Lá, a família instalou
quadros, peças, documentos e a biblioteca que levou do Brasil. Alguns dos
objetos, como quadros e cerâmicas indígenas, seguem no Museu Louis-Philippe,
aberto no local em 1973.
Em 1908, Pedro,
filho de Isabel, resolveu renunciar ao trono que já não tinha para se casar com
Elisabeth Dobrzensky de Dobrzenicz, filha de conde sem título nobre, e Isabel
comunicou ao sobrinho em Portugal, d. Manuel 2º, que a sucessão ao trono
brasileiro ficaria com o segundo filho, Luís.
Um ano antes, Luís tentou
voltar ao Brasil —sem sucesso, pois em 1907
ainda vigorava o banimento à família. Em
cartas, ele questionou a decisão do governo que não o deixou desembarcar do
navio, já que era seu irmão o sucessor, e não ele. Falou também como isso
demonstrava que a república ainda os temia.
‘O que chama atenção é o
esforço dele. Veio ao Brasil, escreveu um livro chamado ‘Sob o Cruzeiro do
Sul’, tentou ser membro da Academia Brasileira de Letras, se aproximou de
figuras como Euclydes da Cunha. Não é uma figura insana, um rei que sonha’,
afirma Lima Júnior.
Conde d'Eu com uniforme da Cruz Vermelha, Castelo d'Eu, norte França, ~1918 |
A Primeira Guerra Mundial, 1914-1918, mudou
a história. Em 1918, Antônio, o mais novo dos três filhos da princesa
Isabel, que lutou pelo Exército britânico, morreu em um acidente aéreo. Dois
anos depois foi a vez do herdeiro Luís, vítima de complicações de uma doença
adquirida na guerra.
Naquele mesmo ano, 1920, o
presidente Epitácio Pessoa revogou o banimento à família imperial. No ano
seguinte, o conde d’Eu e Pedro voltaram ao Brasil com os corpos de d. Pedro 2º e Teresa
Cristina para serem enterrados no país, antes das comemorações do centenário da
Independência. Meses depois, morreu na França a princesa Isabel.
‘O exílio da nossa família é
o maior exílio político da história brasileira. Não teve [Luís Carlos] Prestes,
[Miguel] Arraes, [Fernando] Gabeira, [Leonel] Brizola, ninguém teve exílio de 31 anos e por
lei. Era o medo da popularidade de d. Pedro 2º no Brasil’, diz João Henrique de Orleans e Bragança,
o d. Joãozinho, trineto do último imperador.
Uma parte dos descendentes de
Isabel voltou ao país. Tanto d. João, neto de Pedro, como o primo dele, d.
Bertrand, do ramo da família que descende de d. Luís e se coloca como titular
da Casa Imperial, respondem que a decisão de seus pais nascidos fora do Brasil,
de voltar, foi baseada no senso de dever com o país.
Chateau d'Eu |
O Castelo D’Eu ficaria com a
família até os anos 1950, quando foi comprado pelo empresário Assis
Chateaubriand. Chatô planejava instalar no local a Fundação Dom Pedro 2º, que
ofereceria bolsas a brasileiros que escrevessem teses sobre história do Brasil.
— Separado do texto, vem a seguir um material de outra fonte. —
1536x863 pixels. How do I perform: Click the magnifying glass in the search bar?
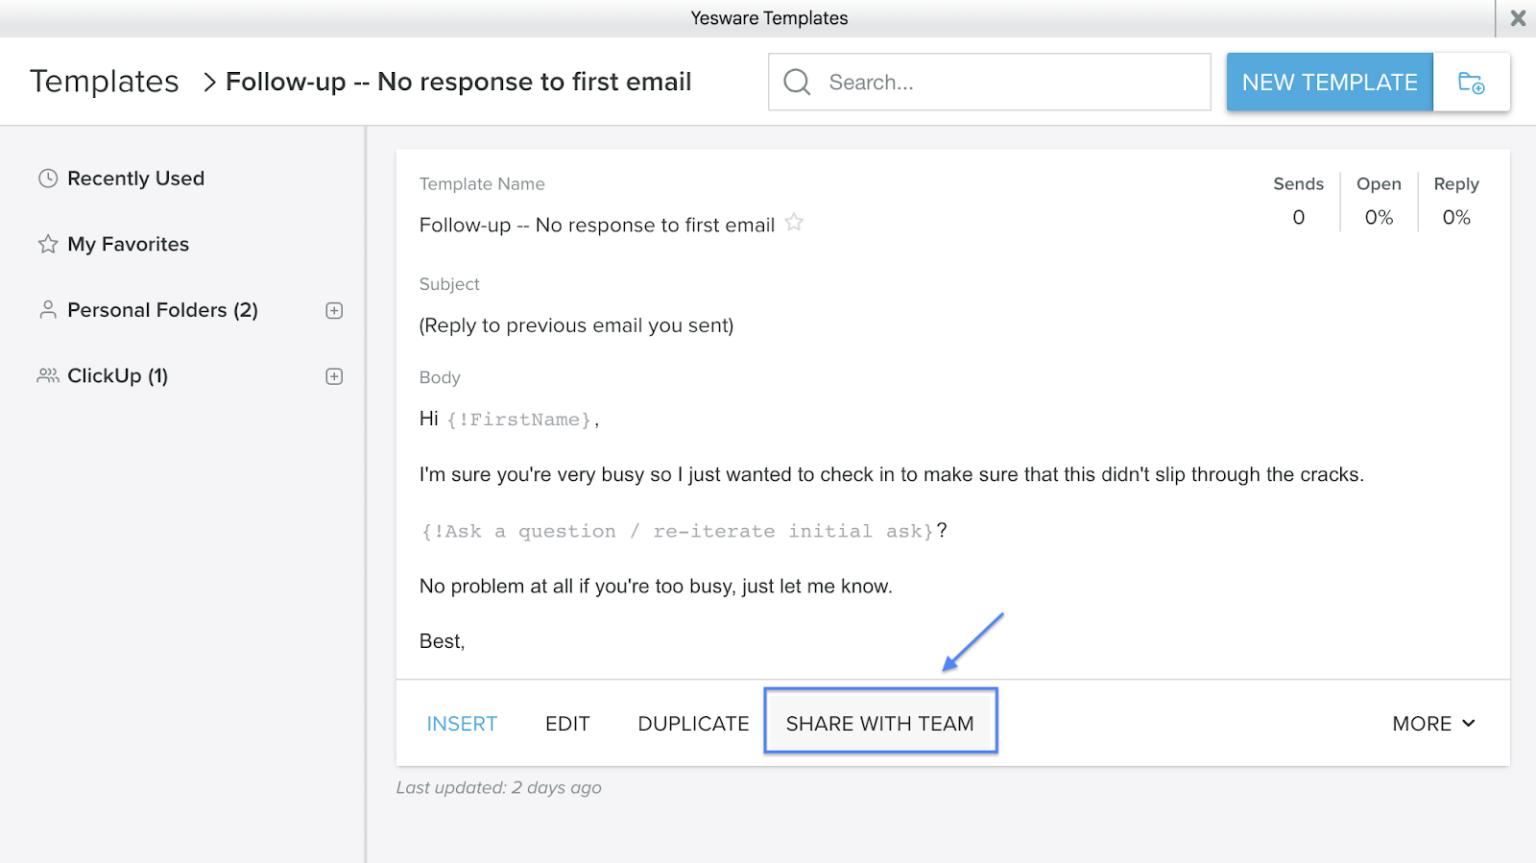797,82
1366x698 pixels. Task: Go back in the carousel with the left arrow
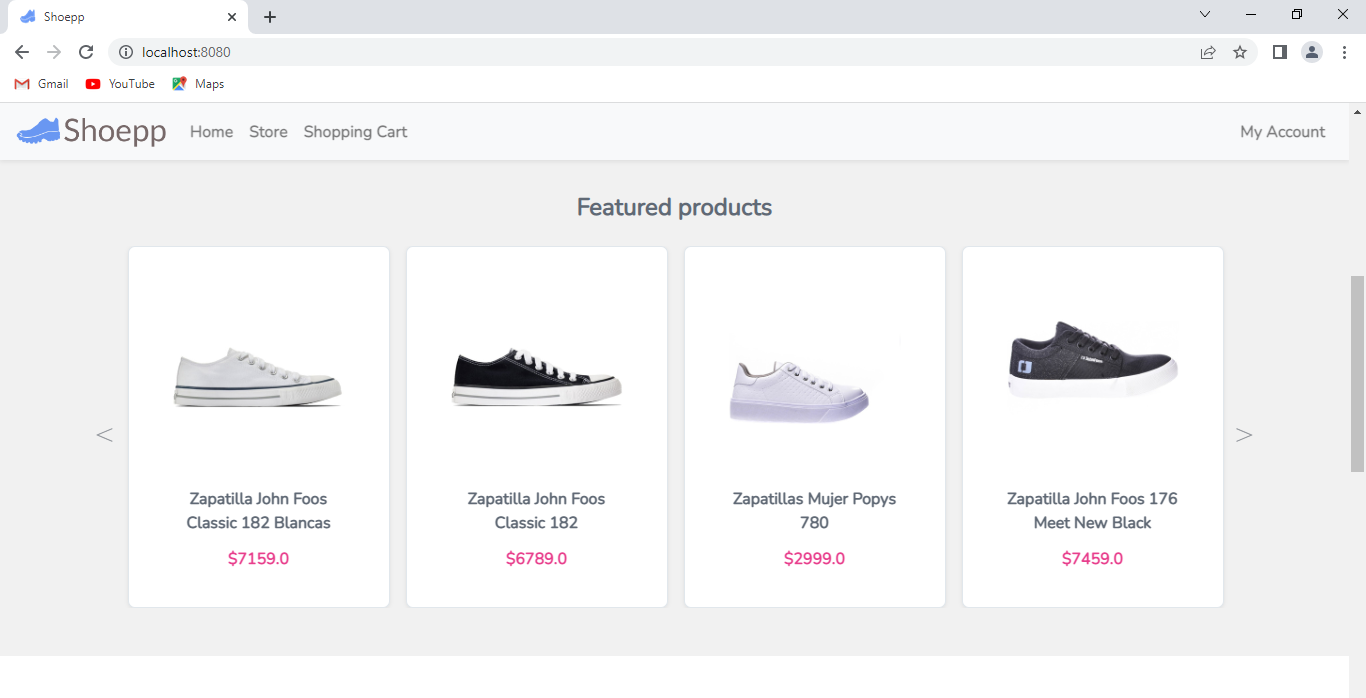click(x=104, y=434)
Não vingou, e o magnata vendeu o castelo para a cidade francesa.
Passados 130 anos da
expulsão, d. Pedro 2º está hoje no mausoléu em Petrópolis (RJ), inaugurado
por Getúlio Vargas em 1939. Na mesma cidade, parte de seus trinetos recebe o
laudêmio —2,5% do valor da venda de imóveis na região central do
município— como compensação pelas terras nunca compradas da família.
Paço Imperial |
Dentro desse
prédio ocorreram muitos acontecimentos marcantes para a história do Brasil. Foi
lá que D. Pedro I decidiu ficar no brasil e não voltar a Portugal – Dia do
Fico. Lá também a Princesa Isabel assinou a Lei Áurea. Pesquisas dizem que o
paço foi o primeiro local da América Latina a ser fotografado, 1840.